SUPPLIED DATA:
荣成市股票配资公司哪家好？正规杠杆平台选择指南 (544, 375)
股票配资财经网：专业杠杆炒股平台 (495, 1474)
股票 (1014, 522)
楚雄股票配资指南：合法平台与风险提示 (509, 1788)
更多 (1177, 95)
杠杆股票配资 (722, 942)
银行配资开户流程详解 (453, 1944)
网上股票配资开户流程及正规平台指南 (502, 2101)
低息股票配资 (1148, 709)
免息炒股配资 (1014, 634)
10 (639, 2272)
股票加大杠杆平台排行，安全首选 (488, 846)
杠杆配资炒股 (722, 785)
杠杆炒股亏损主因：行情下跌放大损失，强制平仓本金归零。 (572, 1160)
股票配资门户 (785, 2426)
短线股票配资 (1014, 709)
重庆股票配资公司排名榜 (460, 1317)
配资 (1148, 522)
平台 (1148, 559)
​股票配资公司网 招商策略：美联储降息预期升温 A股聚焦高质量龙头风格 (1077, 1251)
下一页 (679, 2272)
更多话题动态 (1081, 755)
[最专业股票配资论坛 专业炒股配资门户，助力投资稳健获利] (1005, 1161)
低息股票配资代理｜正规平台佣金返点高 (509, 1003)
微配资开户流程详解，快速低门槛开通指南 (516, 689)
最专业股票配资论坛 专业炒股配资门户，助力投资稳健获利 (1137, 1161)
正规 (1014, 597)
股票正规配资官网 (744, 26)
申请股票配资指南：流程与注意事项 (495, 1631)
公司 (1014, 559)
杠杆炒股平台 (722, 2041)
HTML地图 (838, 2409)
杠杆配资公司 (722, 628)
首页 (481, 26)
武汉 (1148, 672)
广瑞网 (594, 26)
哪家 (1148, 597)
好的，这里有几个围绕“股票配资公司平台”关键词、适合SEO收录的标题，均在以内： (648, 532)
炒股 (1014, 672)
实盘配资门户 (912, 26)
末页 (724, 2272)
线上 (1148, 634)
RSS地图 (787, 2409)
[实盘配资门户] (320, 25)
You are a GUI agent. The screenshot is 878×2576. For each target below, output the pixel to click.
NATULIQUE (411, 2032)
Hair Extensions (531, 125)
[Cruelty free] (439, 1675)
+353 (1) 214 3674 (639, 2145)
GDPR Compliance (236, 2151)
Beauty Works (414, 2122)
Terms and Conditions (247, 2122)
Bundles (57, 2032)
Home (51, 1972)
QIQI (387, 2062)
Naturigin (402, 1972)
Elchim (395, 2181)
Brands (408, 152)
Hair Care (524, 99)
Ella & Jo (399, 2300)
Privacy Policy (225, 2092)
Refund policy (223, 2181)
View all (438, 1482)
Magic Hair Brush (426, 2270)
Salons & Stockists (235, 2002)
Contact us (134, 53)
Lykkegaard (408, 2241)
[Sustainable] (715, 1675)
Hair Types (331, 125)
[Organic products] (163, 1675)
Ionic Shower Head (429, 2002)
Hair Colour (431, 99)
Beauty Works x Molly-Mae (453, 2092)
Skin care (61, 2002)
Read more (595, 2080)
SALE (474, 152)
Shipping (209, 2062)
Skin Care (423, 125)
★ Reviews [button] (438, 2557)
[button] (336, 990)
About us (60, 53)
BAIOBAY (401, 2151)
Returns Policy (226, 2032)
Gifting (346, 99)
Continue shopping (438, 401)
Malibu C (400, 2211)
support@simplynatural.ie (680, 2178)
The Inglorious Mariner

YOUR ASSIGNMENT: Beginning at the top of the data, please return every line until and including the line containing "Hair Extensions (531, 125)", copied exactly, and nothing past it.

TASK SOLUTION:
荣成市股票配资公司哪家好？正规杠杆平台选择指南 (544, 375)
股票配资财经网：专业杠杆炒股平台 (495, 1474)
股票 (1014, 522)
楚雄股票配资指南：合法平台与风险提示 (509, 1788)
更多 (1177, 95)
杠杆股票配资 (722, 942)
银行配资开户流程详解 (453, 1944)
网上股票配资开户流程及正规平台指南 (502, 2101)
低息股票配资 (1148, 709)
免息炒股配资 (1014, 634)
10 (639, 2272)
股票加大杠杆平台排行，安全首选 (488, 846)
杠杆配资炒股 (722, 785)
杠杆炒股亏损主因：行情下跌放大损失，强制平仓本金归零。 (572, 1160)
股票配资门户 (785, 2426)
短线股票配资 (1014, 709)
重庆股票配资公司排名榜 (460, 1317)
配资 (1148, 522)
平台 (1148, 559)
​股票配资公司网 招商策略：美联储降息预期升温 A股聚焦高质量龙头风格 (1077, 1251)
下一页 (679, 2272)
更多话题动态 (1081, 755)
[最专业股票配资论坛 专业炒股配资门户，助力投资稳健获利] (1005, 1161)
低息股票配资代理｜正规平台佣金返点高 (509, 1003)
微配资开户流程详解，快速低门槛开通指南 (516, 689)
最专业股票配资论坛 专业炒股配资门户，助力投资稳健获利 (1137, 1161)
正规 (1014, 597)
股票正规配资官网 (744, 26)
申请股票配资指南：流程与注意事项 (495, 1631)
公司 (1014, 559)
杠杆炒股平台 (722, 2041)
HTML地图 (838, 2409)
杠杆配资公司 (722, 628)
首页 (481, 26)
武汉 (1148, 672)
广瑞网 (594, 26)
哪家 (1148, 597)
好的，这里有几个围绕“股票配资公司平台”关键词、适合SEO收录的标题，均在以内： (648, 532)
炒股 (1014, 672)
实盘配资门户 (912, 26)
末页 (724, 2272)
线上 (1148, 634)
RSS地图 (787, 2409)
[实盘配资门户] (320, 25)
You are a GUI agent. The screenshot is 878×2576. For each target below, output the pixel to click.
NATULIQUE (411, 2032)
Hair Extensions (531, 125)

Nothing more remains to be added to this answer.